● 本文抜粋
▼▼▼

(参考判例)平成 18 年 9 月 25 日知財高裁判決〔特許権侵害差止等請求控訴事件 〔椅子式マッサージ機事件〕〕
特許法 102 条 1 項ただし書の事情および同条 2 項の推定覆滅事由


別紙

 1 「第2 事案の概要」「3 審決(甲1の1)の要旨」
 「(1) 請求人(控訴人)の主張
   ア 引用文献
    ① 審判甲2(特公昭44-13638号公報,本訴乙80)
    ② 審判甲3(意匠登録第296760号公報,本訴乙4)
    ③ 審判甲5(「ナショナルエアーマッサーあしラーク」のパンフレット,本訴乙151)
   イ 無効理由
 本件発明5は,(a)乙80,(b)乙80及び4,(c)乙80及び151,(d)乙80,4及び151に記載された発明及び周知技術に基づいて,当業者が容易に発明をすることができたものであって,特許法29条2項の規定により特許を受けることができない(以下,上記符号に応じて「無効理由a」などという。)。
  (2) 引用刊行物に記載された発明
 審決は,各引用刊行物に記載された発明について,以下のとおり認定した。
   ① 乙80に記載された発明(以下「乙80発明」という。)

▲▲▲

● 課題一覧
**1.** 本文抜粋について、次の問いに答えてください。
(a) 参考判例として挙げられた判決は、いつ、どの裁判所が出したものですか。
(b) 審判甲3は何という公報ですか。
(c) 無効理由で、本件発明5が特許を受けられない根拠とされている規定は何ですか。
**2.** 本文抜粋の「引用文献」に並んでいるものを、かっこ内の情報も含めてすべて書き出してください。
**3.** 本文抜粋の内容を2文でまとめてください。
本文抜粋だけを手がかりに答えてください。

(クリック対象データ)
▼▼▼

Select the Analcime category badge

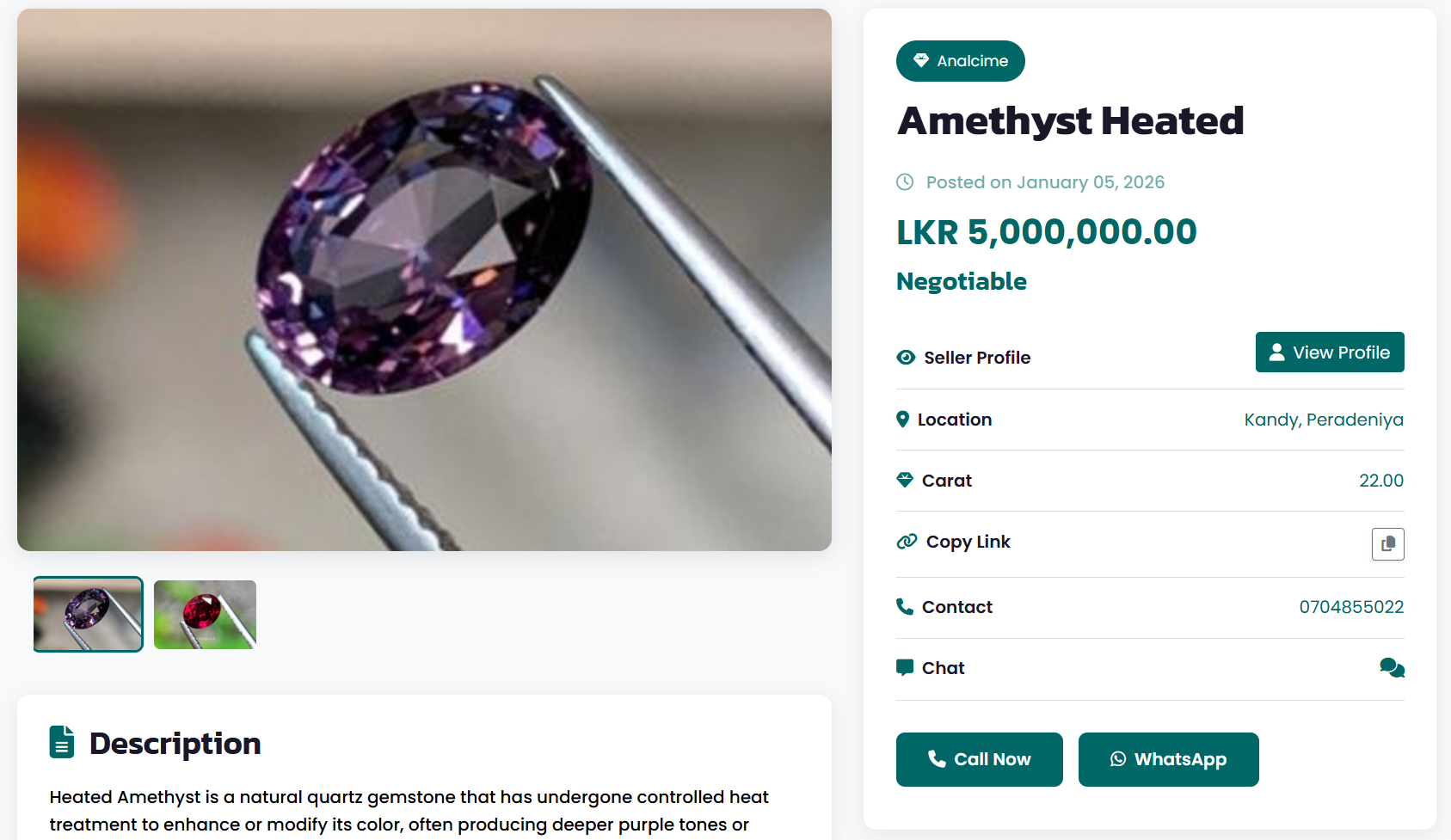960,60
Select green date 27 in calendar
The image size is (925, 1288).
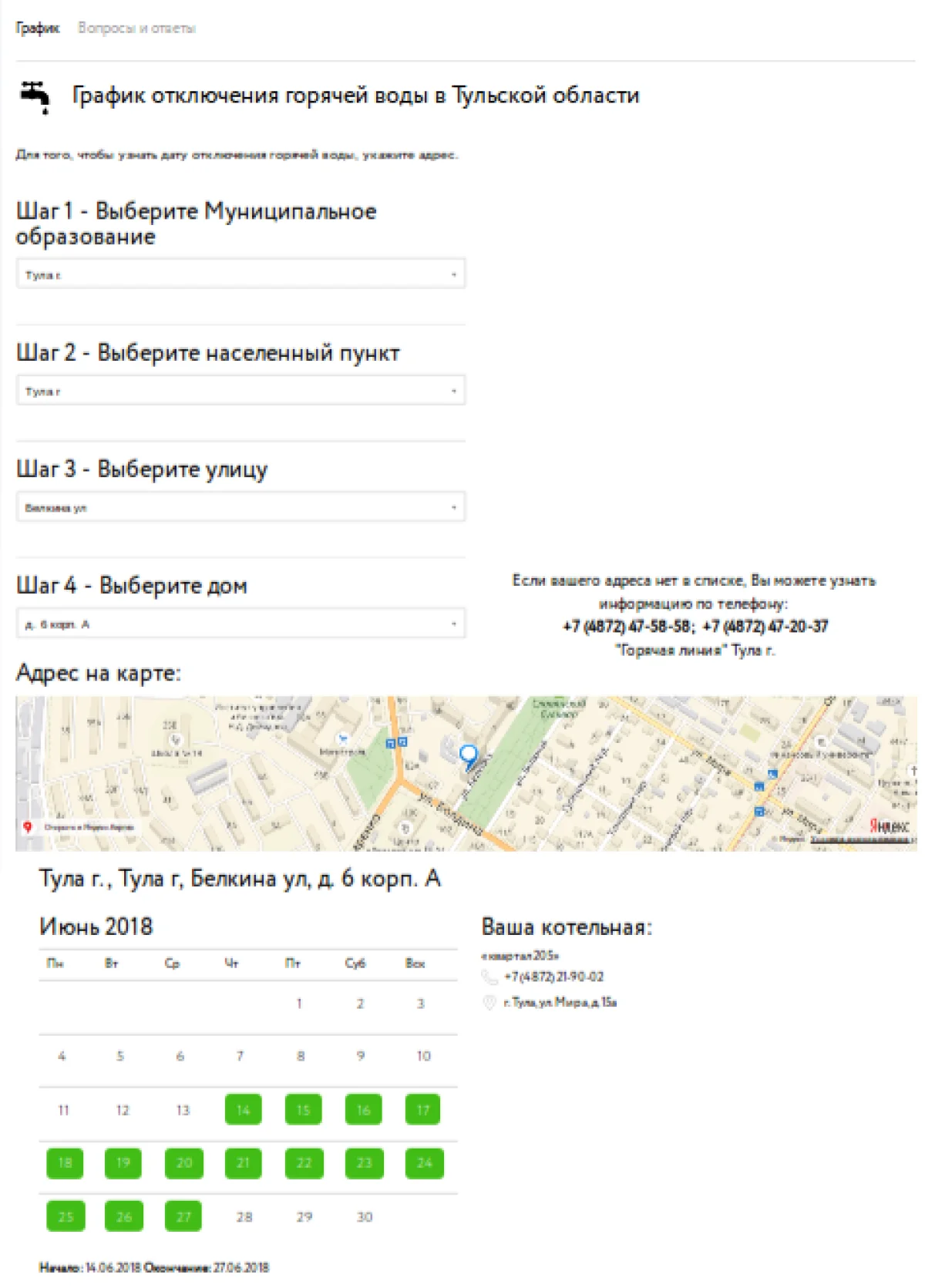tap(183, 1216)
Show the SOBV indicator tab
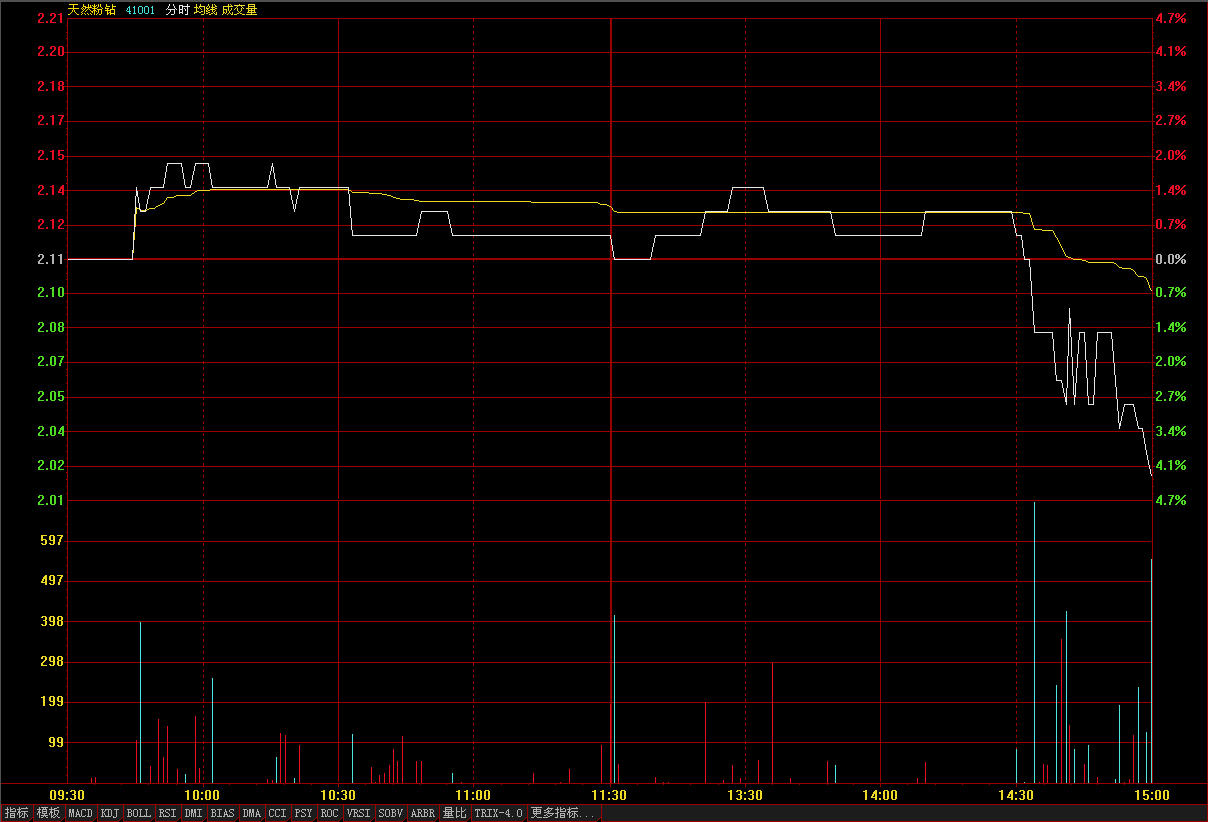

▲▲▲

● 課題別の結果
**1.**
(a) 平成18年9月25日、知財高裁
(b) 意匠登録第296760号公報(本訴乙4)
(c) 特許法29条2項

**2.**
審判甲2(特公昭44-13638号公報,本訴乙80)
審判甲3(意匠登録第296760号公報,本訴乙4)
審判甲5(「ナショナルエアーマッサーあしラーク」のパンフレット,本訴乙151)

**3.** 本文抜粋は、椅子式マッサージ機事件に関する平成18年9月25日の知財高裁判決を参考判例として挙げ、審決の要旨のうち請求人(控訴人)の主張を示している。請求人は、本件発明5が乙80、乙4、乙151に記載された発明と周知技術に基づいて当業者が容易に発明できたものであり、特許法29条2項により特許を受けることができないと主張している。